For the listing below, output exactly the lines from the line with "You are a computer-use" up to and including the line with "Instruction: Select the", and no other lines.

▶ EXTRACTED DATA
◇ ◇ ◇ ◇
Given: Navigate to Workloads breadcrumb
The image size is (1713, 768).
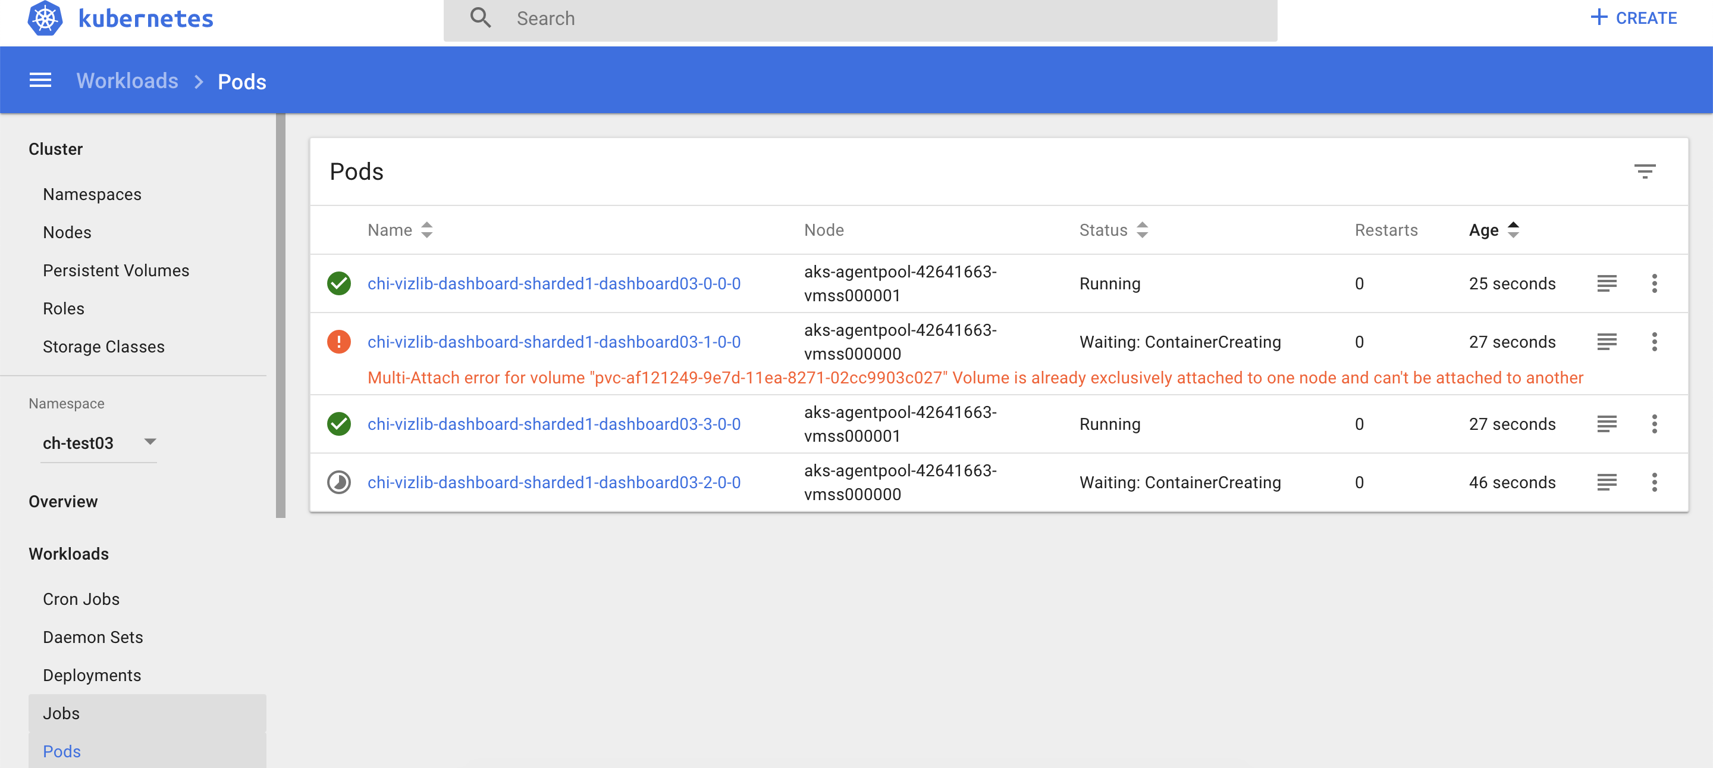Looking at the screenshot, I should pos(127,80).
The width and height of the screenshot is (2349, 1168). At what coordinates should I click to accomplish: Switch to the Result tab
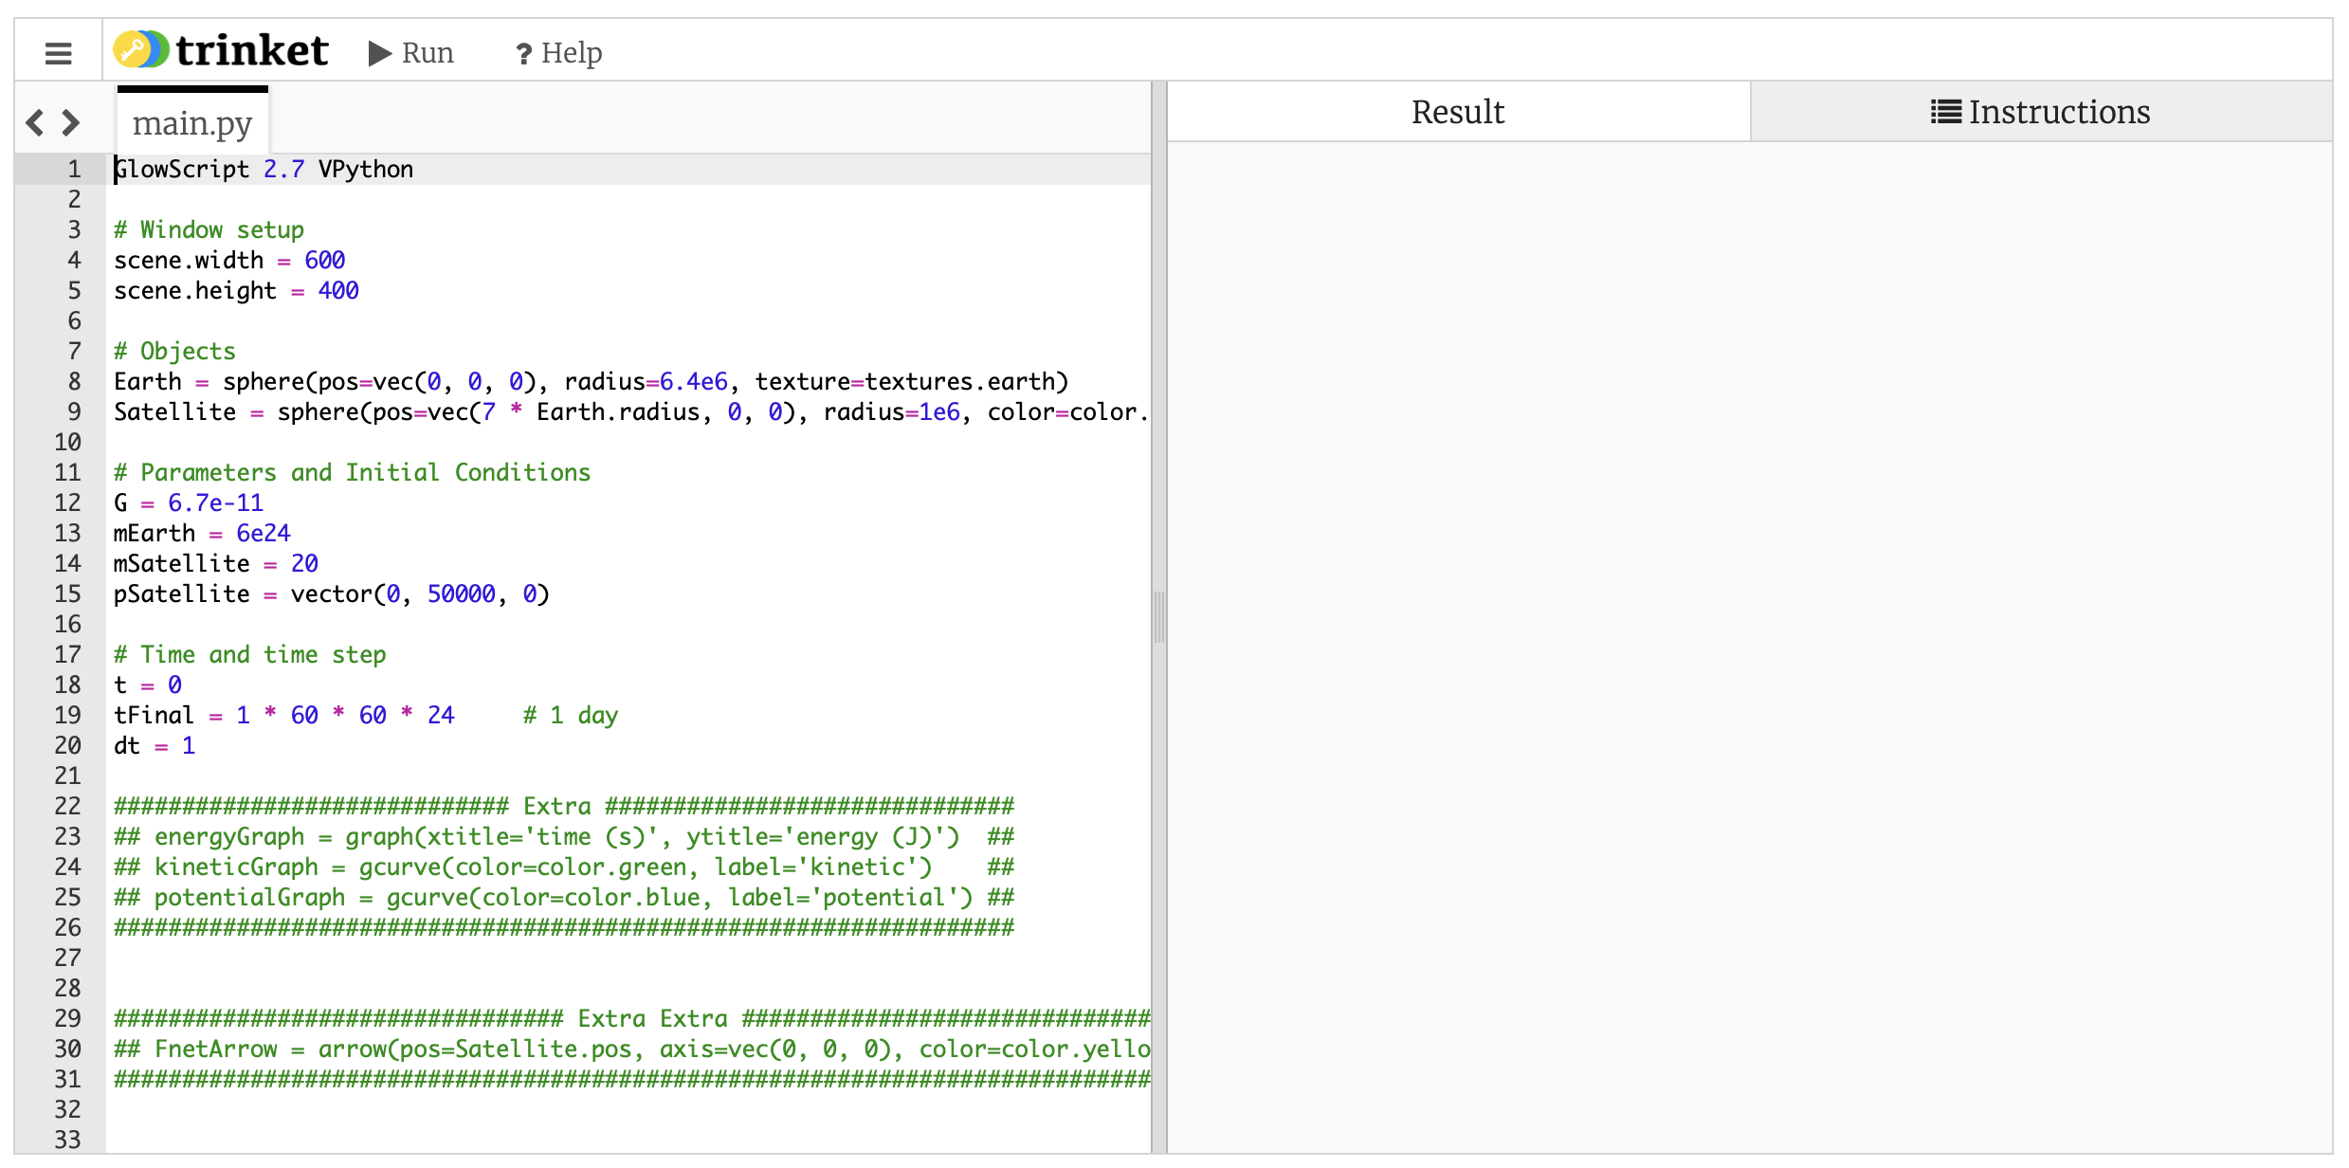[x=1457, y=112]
◇ ◇ ◇ ◇
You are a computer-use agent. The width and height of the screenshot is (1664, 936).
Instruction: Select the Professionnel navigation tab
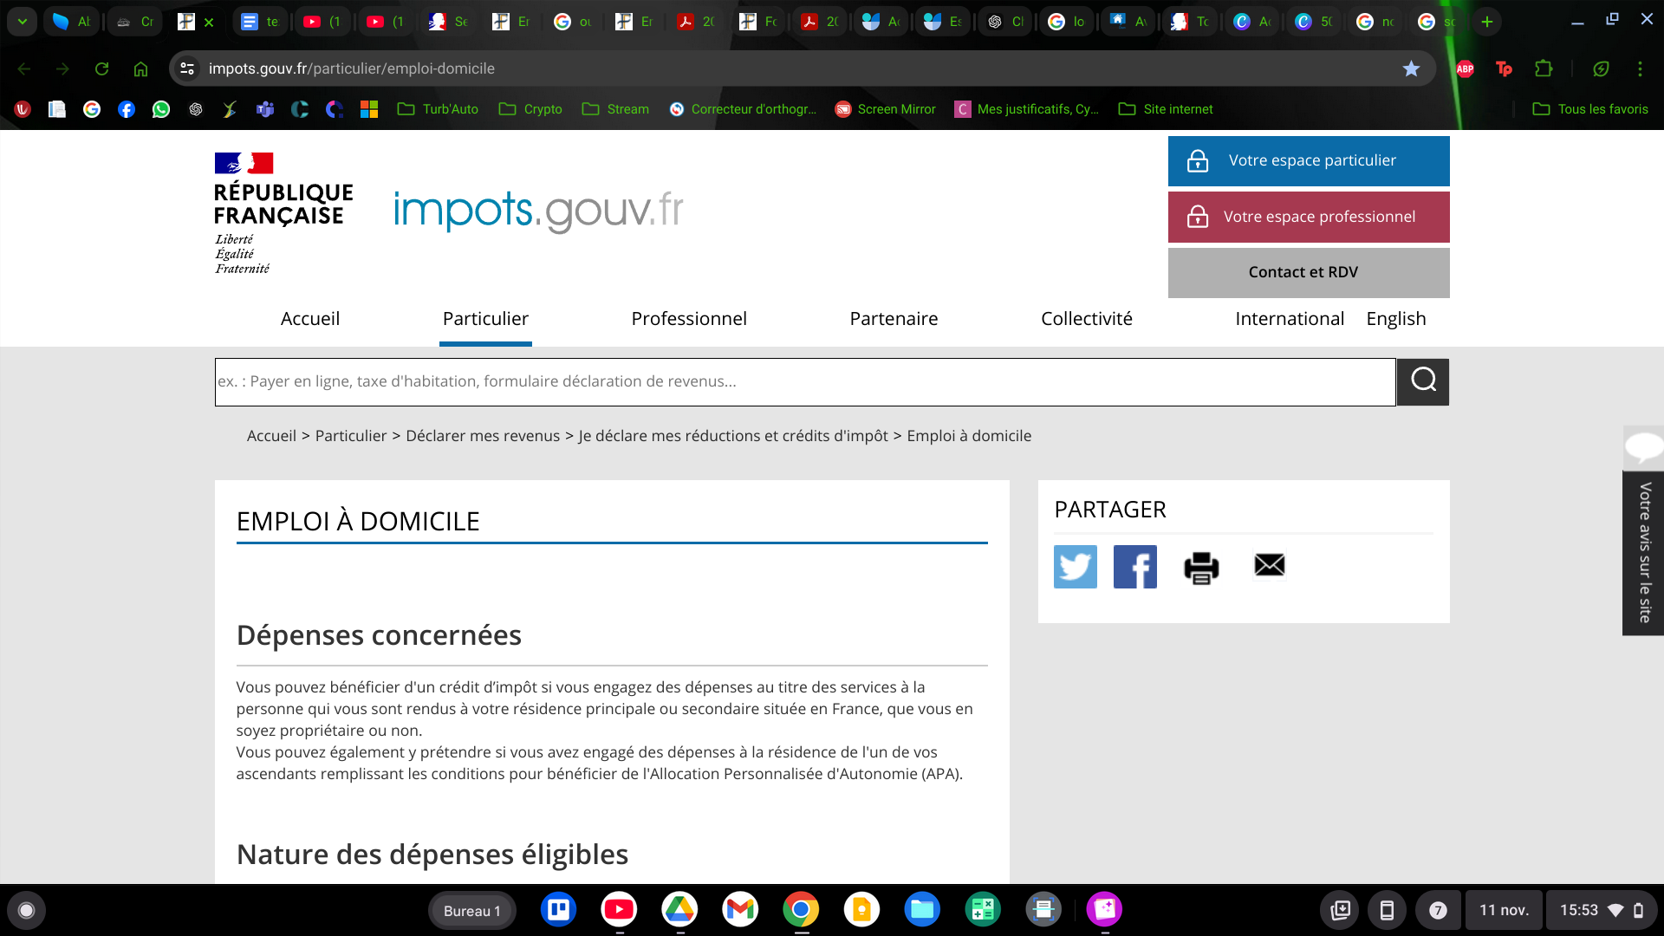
◇ ◇ ◇ ◇
▶ RESULT OF THIS TASK
You are a computer-use agent. The width and height of the screenshot is (1664, 936).
Instruction: Select the Professionnel navigation tab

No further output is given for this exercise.